[SELECTION]:

6.4 Notices. All notices and other communications under this Agreement shall
be in writing and shall be deemed given if: (a) delivered personally; or
(b) mailed by certified mail (return receipt requested), postage prepaid;
or (c) sent by overnight courier; or (d) transmitted by telefacsimile; to
the parties at the following addresses (or at such other address for a
party as shall be specified by like notice, provided that notices of a
change of address shall be effective only upon receipt thereof):
(a) If to Schultz to: Mr. Richard M. Schultz
R .M. Schultz & Associates, Inc.
1809 South Route 31
McHenry, Illinois 60050
Telephone Number: 815-344-3466
Facsimile Number: 815-344-3407
With a copy to: Thomas J. Smedinghoff Esq.
McBride Baker & Coles
500 West Madison Street, 40th Floor
Chicago, Illinois 60661
Telephone Number: 312-715-5700
Facsimile Number: 312-993-9350
(b) If to Company, to: Mr. Andrew J. Kandalepas
Dauphin Technology, Inc.
800 East Northwest Highway, Suite 950
Palatine, Illinois 60067
Telephone Number: 847-358-4406
Facsimile Number: 847-358-4407
With a copy to: Ronald P. Duplack, Esq.
Rieck and Crotty, P.C.
55 West Monroe Street, Suite 3390
Chicago, Illinois 60603
Telephone Number: 312-726-4646
Facsimile Number: 312-726-0647
6.5 Assignment. Neither this Agreement nor any of the rights, interests or
obligations hereunder shall be assigned by any party, nor is this
Agreement intended to confer upon any other person except the parties
hereto any rights or remedies hereunder.
6.6 Governing Law. This Agreement shall be governed by the laws of the State
of Illinois as to all matters including, but not limited to, matters of
validity, construction, effect, performance and remedies, and, as partial
consideration for the other party's execution and performance hereunder
each party waives personal service of any and all process upon it, to the
extent permitted by law, and consents that all such service of process be
made by upon such party at the address and in the manner set forth in
Section 6.4 of this Agreement and service so made shall be deemed to be
completed upon the earlier of actual receipt or three days after the same
shall have been posted to such party's address.
6.7 Binding Effect and Benefit. The provisions hereof shall be binding upon,
and shall inure to the benefit of; the parties, and their respective
heirs, executors, administrators, its successors, and assigns.
6.8 Counterparts. This Agreement may be executed in two or more counterparts,
each of which shall be deemed an original, but all of which together
shall constitute one and the same instrument.

[ROWS]:
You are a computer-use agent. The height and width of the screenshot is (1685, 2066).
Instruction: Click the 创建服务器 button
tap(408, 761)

...

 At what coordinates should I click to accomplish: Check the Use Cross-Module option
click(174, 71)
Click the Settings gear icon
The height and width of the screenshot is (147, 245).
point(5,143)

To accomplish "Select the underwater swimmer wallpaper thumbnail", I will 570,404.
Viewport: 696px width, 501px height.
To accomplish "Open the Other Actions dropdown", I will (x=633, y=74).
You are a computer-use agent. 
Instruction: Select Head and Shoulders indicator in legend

[WRITTEN TASKS]:
• a. Return everything from "6.4 Notices. All" down to "Schultz & Associates, Inc." in the agreement excerpt, copied word for word.
• b. Retype the records from the line that contains "At what coordinates" down to the line that contains "will (x=633, y=74).", including both of those lines and nothing else.
The agreement excerpt and the records have no connection to each other.

[FINAL ANSWERS]:
• a.
6.4 Notices. All notices and other communications under this Agreement shall
be in writing and shall be deemed given if: (a) delivered personally; or
(b) mailed by certified mail (return receipt requested), postage prepaid;
or (c) sent by overnight courier; or (d) transmitted by telefacsimile; to
the parties at the following addresses (or at such other address for a
party as shall be specified by like notice, provided that notices of a
change of address shall be effective only upon receipt thereof):
(a) If to Schultz to: Mr. Richard M. Schultz
R .M. Schultz & Associates, Inc.

• b.
 At what coordinates should I click to accomplish: Check the Use Cross-Module option
click(174, 71)
Click the Settings gear icon
The height and width of the screenshot is (147, 245).
point(5,143)

To accomplish "Select the underwater swimmer wallpaper thumbnail", I will 570,404.
Viewport: 696px width, 501px height.
To accomplish "Open the Other Actions dropdown", I will (x=633, y=74).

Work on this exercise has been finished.